Around 1981 his scheme was discovered when suspicious regulators wrote to the vehicles' previous owners, whose addresses were on the dealer's applications, and learned what the odometers had said at the time of sale. He was arrested by federal authorities and indicted on 12 counts of mail fraud, a felony, for cars he had sold to five different dealers, some as many as five times over a two-year period. At his trial, presided over by district judge Barbara Brandriff Crabb, he admitted that he had rolled back the odometers, but denied that he had committed mail fraud since the dealers had sent the applications after they had bought the cars from him, therefore it wasn't necessary that they do so for him to have realized the proceeds of the odometer tampering. Before his trial in United States District Court for the Western District of Wisconsin, his attorney, Peter Lewis Steinberg, moved that the jury be instructed that they could convict Schmuck on the lesser included charge of odometer tampering, at the time a misdemeanor, if they did not feel his actions constituted mail fraud.

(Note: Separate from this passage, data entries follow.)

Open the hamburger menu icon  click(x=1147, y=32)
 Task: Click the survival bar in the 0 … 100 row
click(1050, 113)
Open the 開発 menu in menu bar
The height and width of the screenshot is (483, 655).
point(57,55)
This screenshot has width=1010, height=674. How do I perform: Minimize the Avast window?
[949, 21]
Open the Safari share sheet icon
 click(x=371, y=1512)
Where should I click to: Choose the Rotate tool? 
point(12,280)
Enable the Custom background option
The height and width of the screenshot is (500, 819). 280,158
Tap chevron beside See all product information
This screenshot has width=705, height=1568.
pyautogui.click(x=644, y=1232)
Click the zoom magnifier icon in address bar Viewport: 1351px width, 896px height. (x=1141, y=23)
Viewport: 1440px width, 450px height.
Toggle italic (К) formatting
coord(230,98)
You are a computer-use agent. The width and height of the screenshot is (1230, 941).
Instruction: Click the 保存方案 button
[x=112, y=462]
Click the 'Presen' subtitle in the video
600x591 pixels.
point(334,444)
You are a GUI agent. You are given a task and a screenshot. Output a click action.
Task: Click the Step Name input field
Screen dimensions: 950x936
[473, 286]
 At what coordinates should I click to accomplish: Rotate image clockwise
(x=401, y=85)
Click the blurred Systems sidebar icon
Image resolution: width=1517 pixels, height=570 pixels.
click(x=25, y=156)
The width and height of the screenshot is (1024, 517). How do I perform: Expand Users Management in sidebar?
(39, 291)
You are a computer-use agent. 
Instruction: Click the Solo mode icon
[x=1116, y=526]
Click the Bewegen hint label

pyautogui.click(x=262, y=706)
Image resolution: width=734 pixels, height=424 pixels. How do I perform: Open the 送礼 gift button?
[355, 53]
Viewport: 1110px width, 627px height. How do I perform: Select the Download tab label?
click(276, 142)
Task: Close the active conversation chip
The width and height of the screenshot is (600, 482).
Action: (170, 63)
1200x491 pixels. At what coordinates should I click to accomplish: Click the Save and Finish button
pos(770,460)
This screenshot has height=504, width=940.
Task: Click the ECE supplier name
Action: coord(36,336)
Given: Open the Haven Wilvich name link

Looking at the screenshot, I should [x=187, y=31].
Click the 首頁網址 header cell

It was denied, and the jury convicted Schmuck on all 12 counts. In late 1983 he was sentenced to 90 days in jail and four years of probation. His lawyers appealed the conviction to the Seventh Circuit Court of Appeals.

==Legal background==

On appeal, Steinberg again raised the jury-instruction issue. He also challenged the conviction itself as an unreasonable, overbroad application of the statute, and called it a violation of due process since Schmuck could not have had control over the actions of his victims. Both arguments relied on unresolved issues of case law.

===Scope of mail-fraud statute===

Under the relevant federal statute, it is not necessary to prove that the accused personally made the mailing at issue. The law applies to one who "causes to be deposited any matter or thing whatever to be sent or delivered by any private or commercial interstate carrier" or "knowingly causes to be delivered by mail or such carrier according to the direction thereon" as much as to a perpetrator who makes the mailing themselves. The extent to which a mailing may be considered part of a fraudulent scheme has been the subject of many appeals cases.

The most important precedent in the case was recent. Three years earlier, in United States v. Galloway, a panel of the Seventh Circuit had sustained a mail-fraud conviction in United States v. Galloway, another case involving odometer tampering. Crabb had also presided over that case's trial, and had directed a not-guilty verdict after the jury convicted.

The government appealed, and by a 2–1 margin the jury's verdict was restored. Robert Arthur Sprecher, following United States v. Shryock, an earlier case from the Fifth Circuit where the defendant had been the head of the leasing department at a new-car dealership, held that the ongoing nature of the scheme distinguished the case and supported the jury verdict. But concurring Judge Richard Dickson Cudahy, calling the statute "judicially hypertrophied" warned that "the present case takes us to what (for now) may be the outer limits". Luther Merritt Swygert dissented. "The mailings did not conceal the fraud, produce profit for Galloway or contribute to the consumer's harm," he wrote. "The mailings resulted from a transaction to which Galloway was not a party and they were routine business mailings the purposes of which were immaterial to Galloway." He distinguished that case from Shryock by noting that Shryock had been a retail dealer, selling directly to consumers, instead of a wholesaler.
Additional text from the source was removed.